TASK INPUTS —

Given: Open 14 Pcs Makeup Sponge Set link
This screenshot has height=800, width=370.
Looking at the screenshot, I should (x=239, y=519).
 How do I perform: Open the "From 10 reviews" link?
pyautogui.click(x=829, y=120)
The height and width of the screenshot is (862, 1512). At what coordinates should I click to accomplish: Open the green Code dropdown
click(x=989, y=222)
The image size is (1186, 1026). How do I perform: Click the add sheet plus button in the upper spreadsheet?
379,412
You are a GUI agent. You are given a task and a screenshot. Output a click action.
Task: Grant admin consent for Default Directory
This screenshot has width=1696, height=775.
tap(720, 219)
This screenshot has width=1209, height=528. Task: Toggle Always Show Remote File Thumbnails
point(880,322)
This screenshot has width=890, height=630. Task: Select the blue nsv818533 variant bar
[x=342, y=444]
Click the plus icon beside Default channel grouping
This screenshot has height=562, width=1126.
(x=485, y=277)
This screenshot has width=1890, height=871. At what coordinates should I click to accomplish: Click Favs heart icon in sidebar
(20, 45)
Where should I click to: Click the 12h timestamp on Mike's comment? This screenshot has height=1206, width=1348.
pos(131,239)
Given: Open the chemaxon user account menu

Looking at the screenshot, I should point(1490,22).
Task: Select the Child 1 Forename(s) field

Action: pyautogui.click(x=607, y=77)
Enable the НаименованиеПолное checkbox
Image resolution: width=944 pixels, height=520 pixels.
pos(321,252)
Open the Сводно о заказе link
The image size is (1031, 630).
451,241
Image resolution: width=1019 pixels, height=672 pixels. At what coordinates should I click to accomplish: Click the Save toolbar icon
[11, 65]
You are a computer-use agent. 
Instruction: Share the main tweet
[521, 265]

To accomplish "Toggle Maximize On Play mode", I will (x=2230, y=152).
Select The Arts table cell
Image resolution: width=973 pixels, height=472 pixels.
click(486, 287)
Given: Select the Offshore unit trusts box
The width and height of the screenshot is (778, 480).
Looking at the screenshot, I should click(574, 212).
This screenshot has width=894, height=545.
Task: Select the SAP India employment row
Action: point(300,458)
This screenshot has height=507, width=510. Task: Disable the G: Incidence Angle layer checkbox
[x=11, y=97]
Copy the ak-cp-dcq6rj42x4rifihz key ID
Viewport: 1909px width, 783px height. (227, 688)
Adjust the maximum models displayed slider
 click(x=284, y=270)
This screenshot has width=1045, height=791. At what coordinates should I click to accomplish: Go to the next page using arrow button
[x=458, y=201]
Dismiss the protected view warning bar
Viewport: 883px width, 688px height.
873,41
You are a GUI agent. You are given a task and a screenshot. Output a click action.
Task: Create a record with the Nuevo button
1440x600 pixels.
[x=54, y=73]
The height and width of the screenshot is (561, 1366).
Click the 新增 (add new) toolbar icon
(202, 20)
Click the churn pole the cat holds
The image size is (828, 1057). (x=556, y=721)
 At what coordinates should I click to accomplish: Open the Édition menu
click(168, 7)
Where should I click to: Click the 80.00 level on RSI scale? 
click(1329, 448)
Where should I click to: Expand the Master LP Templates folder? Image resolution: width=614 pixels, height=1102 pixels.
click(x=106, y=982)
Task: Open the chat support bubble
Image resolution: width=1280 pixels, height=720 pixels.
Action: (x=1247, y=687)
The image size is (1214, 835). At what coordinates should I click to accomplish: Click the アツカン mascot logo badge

TASK TO COMPLETE —
All of the data needs to be printed once more, exactly.

RESPONSE AREA —
Given: Open 14 Pcs Makeup Sponge Set link
This screenshot has height=800, width=370.
Looking at the screenshot, I should (x=239, y=519).
 How do I perform: Open the "From 10 reviews" link?
pyautogui.click(x=829, y=120)
The height and width of the screenshot is (862, 1512). At what coordinates should I click to accomplish: Open the green Code dropdown
click(x=989, y=222)
The image size is (1186, 1026). How do I perform: Click the add sheet plus button in the upper spreadsheet?
379,412
You are a GUI agent. You are given a task and a screenshot. Output a click action.
Task: Grant admin consent for Default Directory
This screenshot has width=1696, height=775.
tap(720, 219)
This screenshot has width=1209, height=528. Task: Toggle Always Show Remote File Thumbnails
point(880,322)
This screenshot has width=890, height=630. Task: Select the blue nsv818533 variant bar
[x=342, y=444]
Click the plus icon beside Default channel grouping
This screenshot has height=562, width=1126.
(x=485, y=277)
This screenshot has width=1890, height=871. At what coordinates should I click to accomplish: Click Favs heart icon in sidebar
(20, 45)
Where should I click to: Click the 12h timestamp on Mike's comment? This screenshot has height=1206, width=1348.
pos(131,239)
Given: Open the chemaxon user account menu

Looking at the screenshot, I should point(1490,22).
Task: Select the Child 1 Forename(s) field

Action: pyautogui.click(x=607, y=77)
Enable the НаименованиеПолное checkbox
Image resolution: width=944 pixels, height=520 pixels.
pos(321,252)
Open the Сводно о заказе link
The image size is (1031, 630).
451,241
Image resolution: width=1019 pixels, height=672 pixels. At what coordinates should I click to accomplish: Click the Save toolbar icon
[11, 65]
You are a computer-use agent. 
Instruction: Share the main tweet
[521, 265]

To accomplish "Toggle Maximize On Play mode", I will (x=2230, y=152).
Select The Arts table cell
Image resolution: width=973 pixels, height=472 pixels.
click(486, 287)
Given: Select the Offshore unit trusts box
The width and height of the screenshot is (778, 480).
Looking at the screenshot, I should click(574, 212).
This screenshot has width=894, height=545.
Task: Select the SAP India employment row
Action: point(300,458)
This screenshot has height=507, width=510. Task: Disable the G: Incidence Angle layer checkbox
[x=11, y=97]
Copy the ak-cp-dcq6rj42x4rifihz key ID
Viewport: 1909px width, 783px height. (227, 688)
Adjust the maximum models displayed slider
 click(x=284, y=270)
This screenshot has width=1045, height=791. At what coordinates should I click to accomplish: Go to the next page using arrow button
[x=458, y=201]
Dismiss the protected view warning bar
Viewport: 883px width, 688px height.
873,41
You are a GUI agent. You are given a task and a screenshot. Output a click action.
Task: Create a record with the Nuevo button
1440x600 pixels.
[x=54, y=73]
The height and width of the screenshot is (561, 1366).
Click the 新增 (add new) toolbar icon
(202, 20)
Click the churn pole the cat holds
The image size is (828, 1057). (x=556, y=721)
 At what coordinates should I click to accomplish: Open the Édition menu
click(168, 7)
Where should I click to: Click the 80.00 level on RSI scale? 
click(1329, 448)
Where should I click to: Expand the Master LP Templates folder? Image resolution: width=614 pixels, height=1102 pixels.
click(x=106, y=982)
Task: Open the chat support bubble
Image resolution: width=1280 pixels, height=720 pixels.
Action: (x=1247, y=687)
The image size is (1214, 835). At what coordinates should I click to accomplish: Click the アツカン mascot logo badge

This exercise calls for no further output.